In one village Sgt Bales reportedly went from house to house, trying the handles of several doors and entering the homes and killing those whose doors were unlocked.
Many of the villagers are not permitted to leave their houses at night, so the sense of fear was particularly acute.
"When it was happening... we were inside our houses," one villager said. "I heard gunshots and then silence and then gunshots again," resident Abdul Baqi told the Associated Press news agency
A woman in one of the targeted villages told the BBC she first heard helicopters at 02:00 and then gunfire. Others said helicopters and gunfire could be heard from midnight.
It is unclear if extra troops had been sent out after the attacks to apprehend the gunman.
Some villagers say that helicopters were flying overhead as the killings took place. Many locals appear to believe that they were in fact supporting the operation rather than trying to stop the gunman.
But correspondents say helicopters are frequently heard overhead in parts of the country.
'Pretending to be dead'
There appear to be few witnesses who actually saw the attacker.

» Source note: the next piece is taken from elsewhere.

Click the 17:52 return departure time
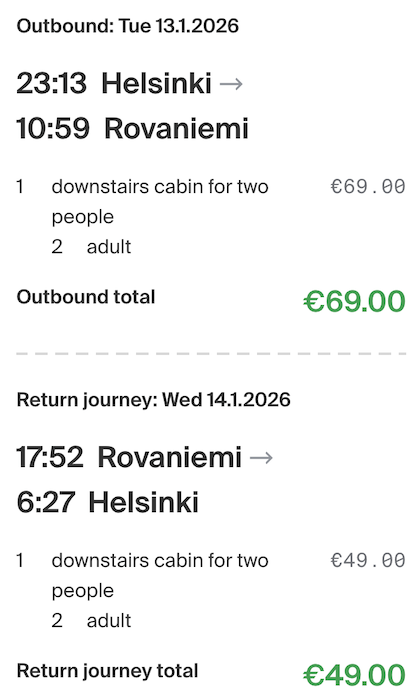Image resolution: width=420 pixels, height=700 pixels. [50, 458]
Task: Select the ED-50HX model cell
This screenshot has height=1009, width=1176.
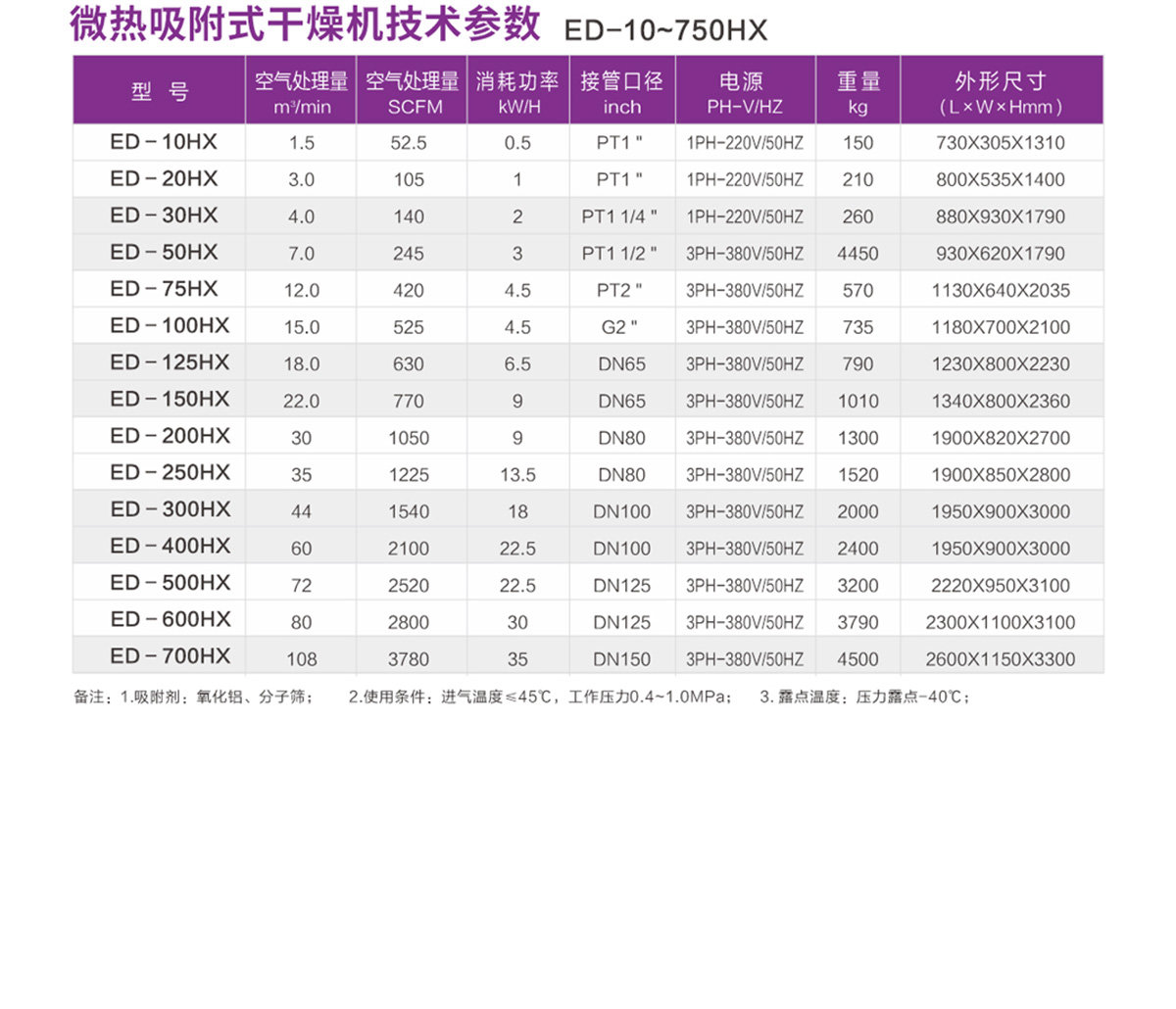Action: point(164,253)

Mohammad Zahir, told the AP news agency how he watched the soldier moving through his house apparently searching for something and shooting at his father when he emerged from a room to investigate the disturbance.
Another eyewitness, 20-year-old Jan Agha, told Reuters he had been woken by gunfire along with his father, who peeped nervously outside through a curtain.
Suddenly more shots were fired and his father fell dead, hit in the throat and face. Also killed were Mr Agha's mother, brother and sister.
The young man said he had survived by lying on the floor, pretending to be dead.
Speaking through tears, a grandfather, Samad Khan, told Reuters news agency that 11 members of his family had been killed, including his children and grandchildren.
The farmer, who had been away from the village when the attack happened, said he believed that chemicals had been poured over the bodies and set alight.
Photographs show at least one child's body partially charred, while a pile of ashes lay on the floor of a room in one of the houses with what appeared to be bloodstains close by.
Images of the bodies also suggest that at least some were killed by a single shot to the head.
Was he alone?
American military officials say that the suspect - who was wearing night vision goggles - acted alone before surrendering.
Some survivors of the attack believed that more than one soldier was involved. But Afghan officials, who intially considered this theory, now say it is likely only one attacker was responsible.
Nato officials have consistently maintained that there was only one killer.
Sgt Bales was working alongside special forces as force protection. Part of his role was to guard the base for special forces, which would have enabled him to come and go more easily. He had not had special forces training.
The Afghan guard at the base told a BBC reporter that when the soldier returned to the base after the first trip out, he greeted them in rudimentary Pashto.
Intelligence sources in Kandahar have confirmed that some troops stationed at that base were involved in ongoing negotiations with locals trying to convince them to return to their villages, after the Taliban were cleared from the immediate area.
Sgt Bales is 38, married with two children.
He had served three tours of duty in Iraq - being deployed to Afghanistan for the first time in December - and has served in the army for 11 years.